McKenzie Forbes

Free agent
- Position: Shooting guard / small forward

Personal information
- Born: June 23, 2000 (age 25) Los Angeles, California, U.S.
- Listed height: 6 ft 0 in (1.83 m)
- Listed weight: 174 lb (79 kg)

Career information
- High school: Folsom (Folsom, California)
- College: California (2018–2019); Harvard (2021–2023); USC (2023–2024);
- WNBA draft: 2024: 3rd round, 28th overall pick
- Drafted by: Los Angeles Sparks
- Playing career: 2024–present

Career history
- 2024: Waverley Falcons
- 2024: Mainland Pouākai

Career highlights
- NBL1 South champion (2024); All Pac-12 (2024); Pac-12 Tournament MVP (2024); McDonald's All-American (2018);
- Stats at Basketball Reference

= McKenzie Forbes =

American basketball player (born 2000)

McKenzie Forbes (born June 23, 2000) is an American professional basketball player who is currently a free agent. She was drafted by the Los Angeles Sparks in the 2024 WNBA draft. She played college basketball at California, Harvard, and USC.

==High school==
Forbes attended Folsom High School in Folsom, California.

==College career==
Forbes began her college basketball career for the California Golden Bears.

Following her freshman year, she transferred to Harvard, where she planned to play for the Crimson. However, the school cancelled the season due to the COVID-19 pandemic. During her junior year at Harvard, she averaged 14.1 points, 3.8 rebounds, 2.5 assists and 1.1 steals per game.

After graduating from Harvard and being ineligible to play for the Crimson anymore, Forbes transferred to USC for the 2023–24 season.

==Professional career==
Forbes was drafted in the third round, 28th overall, by the Los Angeles Sparks in the 2024 WNBA draft. On May 12, 2024, Forbes was waived by the Sparks.
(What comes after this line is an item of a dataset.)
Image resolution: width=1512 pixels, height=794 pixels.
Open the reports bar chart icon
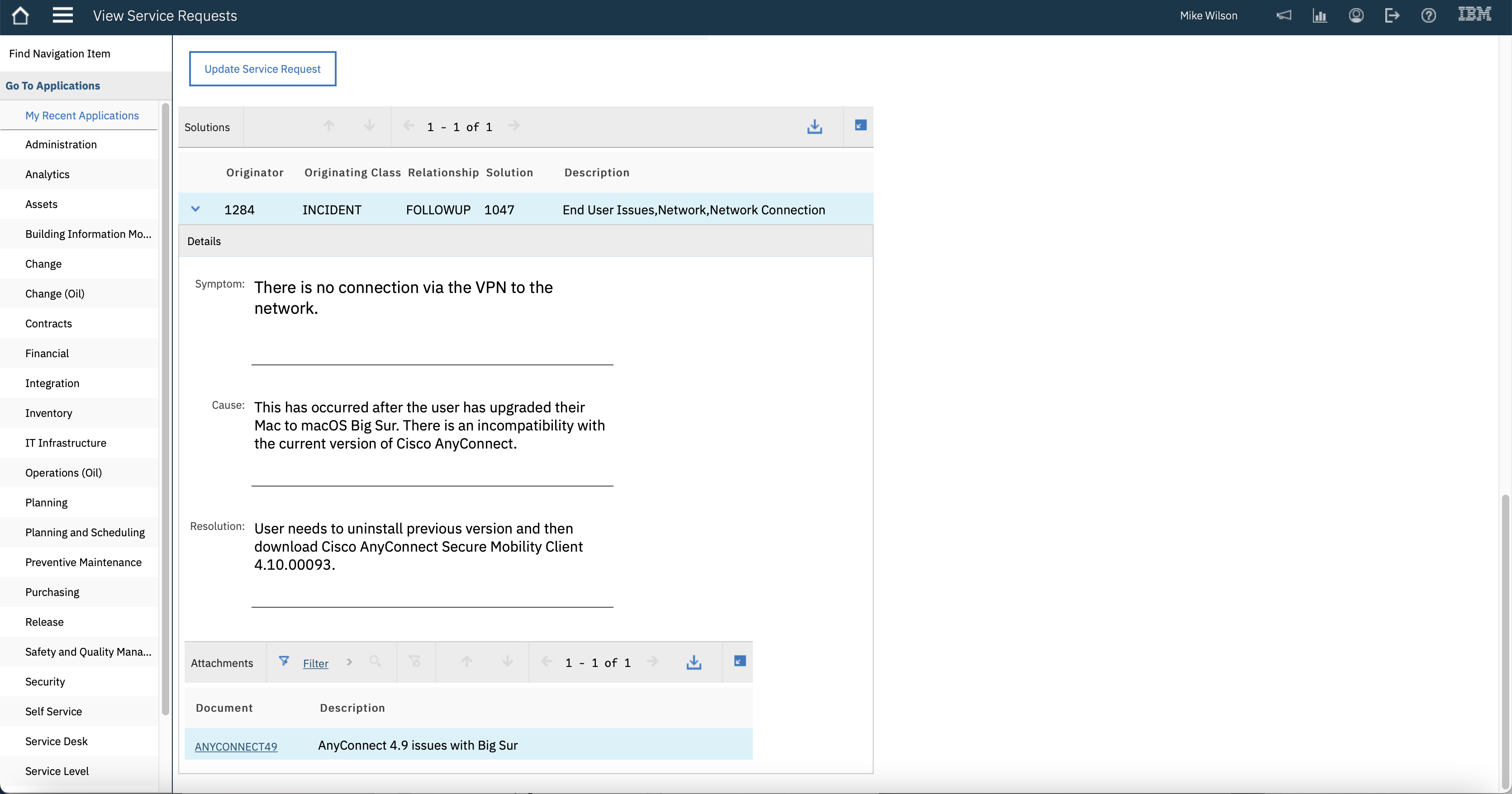(1319, 16)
Forbes joined the Waverley Falcons of the NBL1 South for the 2024 NBL1 season and helped them win the NBL1 South championship. In 16 games, she averaged 16.0 points, 3.8 rebounds, 3.1 assists and 1.3 steals in 27.8 minutes per game.

After her time in Australia, she went to New Zealand and joined the Mainland Pouākai of the Tauihi Basketball Aotearoa. On November 24, 2024, in a 97–89 win over the Tokomanawa Queens, she scored a league-record 39 points. Overall in 13 games, she averaged 18.5 points, 5.4 rebounds, 4.2 assists and 1.1 steals in 34.1 minutes per game.

She played in the 2025 season of the Athletes Unlimited Pro Basketball.

On February 28, 2025, Forbes signed a training camp contract with the Dallas Wings. On May 3, she was waived by the Wings.

==Career statistics==

===College===

| Year | Team | GP | GS | MPG | FG% | 3P% | FT% | RPG | APG | SPG | BPG | TO | PPG |
| 2018–19 | California | 33 | 0 | 16.9 | 36.9 | 36.6 | 65.7 | 1.5 | 1.4 | 0.2 | 0.4 | 1.1 | 5.3 |
| 2019–20 | Harvard | Sat out due to NCAA transfer rules |  |  |  |  |  |  |  |  |  |  |  |
| 2020–21 | Harvard | Season cancelled due to COVID-19 pandemic |  |  |  |  |  |  |  |  |  |  |  |
| 2021–22 | Harvard | 24 | 23 | 27.4 | 37.4 | 34.9 | 76.8 | 3.8 | 2.5 | 1.1 | 0.6 | 1.8 | 14.1 |
| 2022–23 | Harvard | 32 | 31 | 30.6 | 41.5 | 40.1 | 74.4 | 3.9 | 2.3 | 0.8 | 0.3 | 2.5 | 13.7 |
| 2023–24 | USC | 35 | 35 | 34.0 | 38.4 | 37.4 | 78.1 | 3.1 | 3.3 | 0.8 | 0.2 | 2.2 | 14.3 |
| Career |  | 124 | 89 | 27.3 | 38.9 | 37.4 | 75.2 | 3.0 | 2.4 | 0.7 | 0.3 | 1.9 | 11.7 |
Statistics retrieved from Sports-Reference.